-- Available data follows --
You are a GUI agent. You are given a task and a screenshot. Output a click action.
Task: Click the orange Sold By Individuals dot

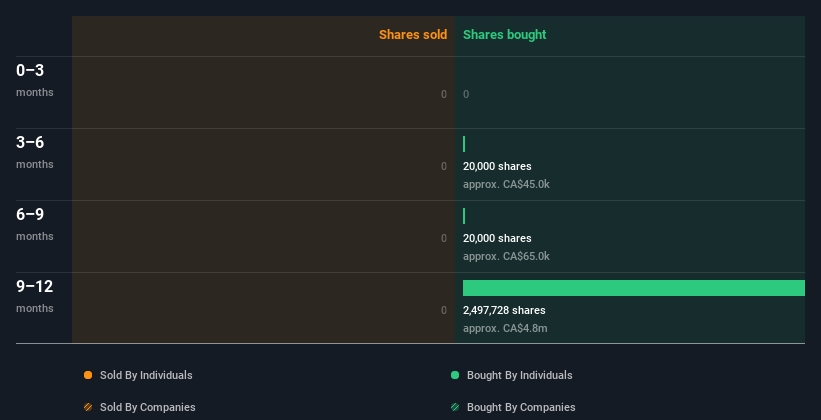coord(88,375)
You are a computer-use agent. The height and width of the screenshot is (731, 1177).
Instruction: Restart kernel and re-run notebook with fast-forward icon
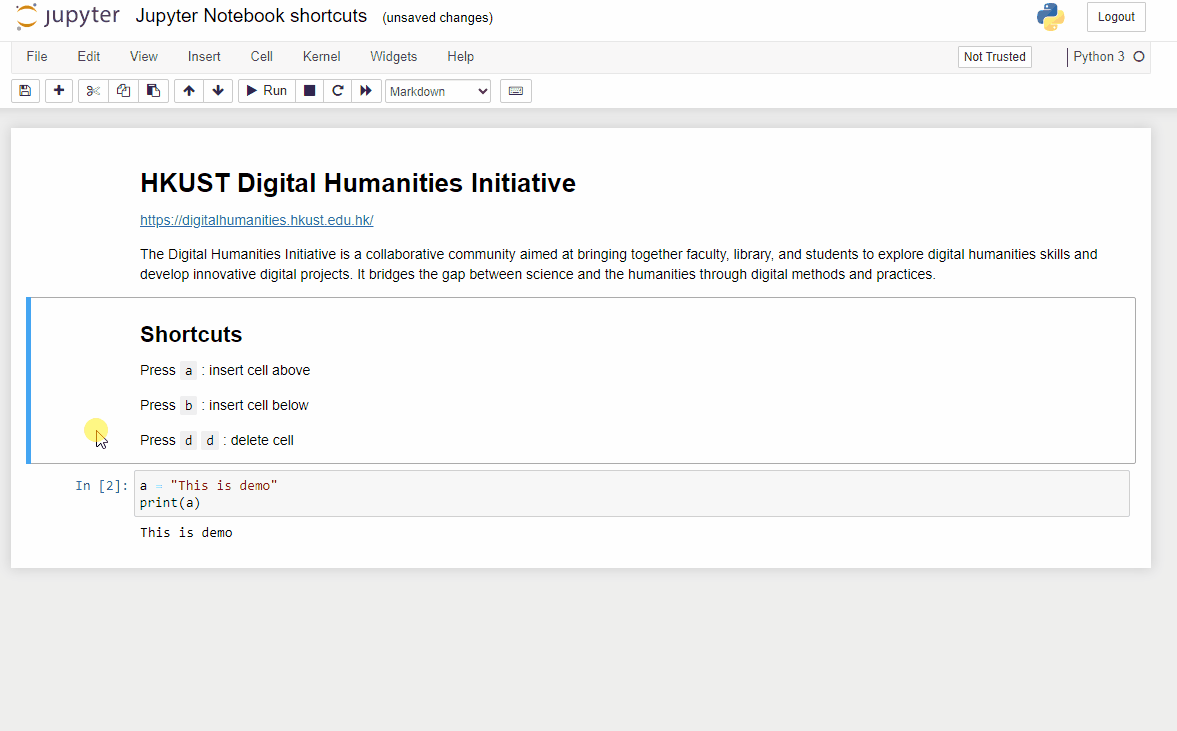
-- Available data concluded --
● **What to do**
Repeat the data in full and exactly. Omit pictures.

● **Result**
You are a GUI agent. You are given a task and a screenshot. Output a click action.
Task: Click the orange Sold By Individuals dot

coord(88,375)
You are a computer-use agent. The height and width of the screenshot is (731, 1177).
Instruction: Restart kernel and re-run notebook with fast-forward icon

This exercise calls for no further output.